We are an international group of 8 people, connected by Parkinson’s Disease, aiming to influence the Parkinson’s Disease research agenda through research advocacy. We have been working together as a team for nearly a year. Each of us brings significant experience, activism and stamina to the advocacy table. Our group, as well as our readers on social media, is bound together by the urgent need of over 6 million people of a future without the ever increasing burden of Parkinson’s Disease.

2 thoughts to “Unanswered Questions In Parkinson’s Disease Research”

  1. How many sub-groups/phenotypes are there? What are the implications for clinical trial design?

    If PwP have lost 70-80% of substantia nigra neurons already at diagnosis, how does the SN apparently function pre-diagnosis with so much loss?

    Why do symptoms vary so much from day to day?


  2. Great questions Kevin, I know this is kind of a rhetorical exercise, but I wanted to try and answer your questions….

    – Nobody knows how many subgroups there are, some experts say each case is unique and need to be treated as such, some say that they all fall under the same general category and that we may be able eventually devise one treatment to more or less treat everyone. Certainly an unanswered question, though there are many attempts being made to answer this question, most using a person’s genetic makeup, to develop clinical trials for specific sub-types.
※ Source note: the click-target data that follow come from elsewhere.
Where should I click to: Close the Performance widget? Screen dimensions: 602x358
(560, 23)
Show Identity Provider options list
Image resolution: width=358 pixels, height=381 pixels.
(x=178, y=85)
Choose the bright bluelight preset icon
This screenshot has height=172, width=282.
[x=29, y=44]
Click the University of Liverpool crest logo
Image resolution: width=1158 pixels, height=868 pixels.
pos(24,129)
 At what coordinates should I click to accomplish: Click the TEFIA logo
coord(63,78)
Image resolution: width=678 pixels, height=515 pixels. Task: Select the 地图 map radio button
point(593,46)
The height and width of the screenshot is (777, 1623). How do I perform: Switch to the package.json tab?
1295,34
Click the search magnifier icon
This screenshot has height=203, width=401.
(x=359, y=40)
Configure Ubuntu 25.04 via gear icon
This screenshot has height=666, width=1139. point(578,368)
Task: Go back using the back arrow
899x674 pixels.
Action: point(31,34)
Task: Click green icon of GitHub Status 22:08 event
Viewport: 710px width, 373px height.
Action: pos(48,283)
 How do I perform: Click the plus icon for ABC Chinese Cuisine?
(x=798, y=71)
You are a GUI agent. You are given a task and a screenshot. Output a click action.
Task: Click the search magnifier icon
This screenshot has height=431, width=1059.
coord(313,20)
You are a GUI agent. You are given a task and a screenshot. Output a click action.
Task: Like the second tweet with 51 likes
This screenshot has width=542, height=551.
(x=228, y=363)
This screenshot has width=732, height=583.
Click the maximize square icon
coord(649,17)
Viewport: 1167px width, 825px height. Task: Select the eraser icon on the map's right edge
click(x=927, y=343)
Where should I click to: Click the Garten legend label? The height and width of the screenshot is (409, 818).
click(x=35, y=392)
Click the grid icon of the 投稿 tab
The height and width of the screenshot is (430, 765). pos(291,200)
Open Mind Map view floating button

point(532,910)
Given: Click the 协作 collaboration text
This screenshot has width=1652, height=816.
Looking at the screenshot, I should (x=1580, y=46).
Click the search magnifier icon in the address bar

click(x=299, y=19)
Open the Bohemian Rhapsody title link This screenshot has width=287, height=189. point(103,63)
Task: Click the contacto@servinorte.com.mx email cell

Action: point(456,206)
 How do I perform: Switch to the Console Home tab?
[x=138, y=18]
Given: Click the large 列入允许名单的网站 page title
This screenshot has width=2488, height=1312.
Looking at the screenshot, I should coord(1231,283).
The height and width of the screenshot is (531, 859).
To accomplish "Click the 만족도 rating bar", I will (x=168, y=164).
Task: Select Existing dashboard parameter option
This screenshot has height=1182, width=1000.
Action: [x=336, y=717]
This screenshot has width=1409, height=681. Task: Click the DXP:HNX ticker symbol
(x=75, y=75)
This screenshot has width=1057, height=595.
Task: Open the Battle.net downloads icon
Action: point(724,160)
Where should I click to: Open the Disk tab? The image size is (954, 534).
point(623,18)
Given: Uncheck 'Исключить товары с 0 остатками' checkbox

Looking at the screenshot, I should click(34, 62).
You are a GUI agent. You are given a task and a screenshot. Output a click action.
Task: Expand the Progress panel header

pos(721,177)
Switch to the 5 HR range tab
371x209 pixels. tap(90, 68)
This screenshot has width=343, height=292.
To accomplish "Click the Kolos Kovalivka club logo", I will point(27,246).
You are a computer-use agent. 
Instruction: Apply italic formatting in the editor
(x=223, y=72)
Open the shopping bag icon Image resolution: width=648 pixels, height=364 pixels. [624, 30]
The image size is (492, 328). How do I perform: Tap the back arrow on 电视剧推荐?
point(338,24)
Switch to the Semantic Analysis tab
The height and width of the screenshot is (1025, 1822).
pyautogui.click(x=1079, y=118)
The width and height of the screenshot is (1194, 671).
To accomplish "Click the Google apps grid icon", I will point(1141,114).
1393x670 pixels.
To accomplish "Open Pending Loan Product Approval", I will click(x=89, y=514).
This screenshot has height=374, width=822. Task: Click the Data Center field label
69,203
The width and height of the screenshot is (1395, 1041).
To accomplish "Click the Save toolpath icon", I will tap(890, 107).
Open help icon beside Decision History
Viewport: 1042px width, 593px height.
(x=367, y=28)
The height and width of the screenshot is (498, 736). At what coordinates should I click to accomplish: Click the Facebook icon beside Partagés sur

    – This one I believe does have an answer, we just haven’t filled in all of the exact details of the answer yet. The brain has all sorts of compensatory mechanisms that allow us to function properly, even when there is significant damage to a certain area. Also, evolution has given us an overabundance of dopamine production in that area because it ‘knows’ that as we age some of those cells will become more vulnerable and lose their function. For most people, that aging just happens at about the same rate as the rest of their body and they never notice any impairment. So, if somehow has a loss of only 40% of dopamine production from the substantia nigra, they don’t see any of the symptoms that we call Parkinson’s because there is either enough dopamine coming from other areas to compensate for that loss, and/or we just don’t need a 100% to function properly. Only when a certain threshold of dopamine production is loss (50-80%), do we start to see symptoms of this disease we call PD.

    – The short answer, cus we are incredibly complex machines and every part of us is in some way related to the whole system that keeps us alive and healthy. There are so many factors that go into how a person feels, and how one’s symptoms of a particular disease might manifest themselves which change slightly every day, that we just don’t have the ability to keep track of them all. To do so we need to take into account all food one eats that brings nutrients to every cell in your body, any virus that one’s immune system might be fighting off, how much sunlight one was exposed to that now pumps the vitamin D hormone throughout the body, etc. etc. etc….it would really be an almost endless list of factors that we would need to account for if we really wanted to understand the day to day changes of a person’s symptoms.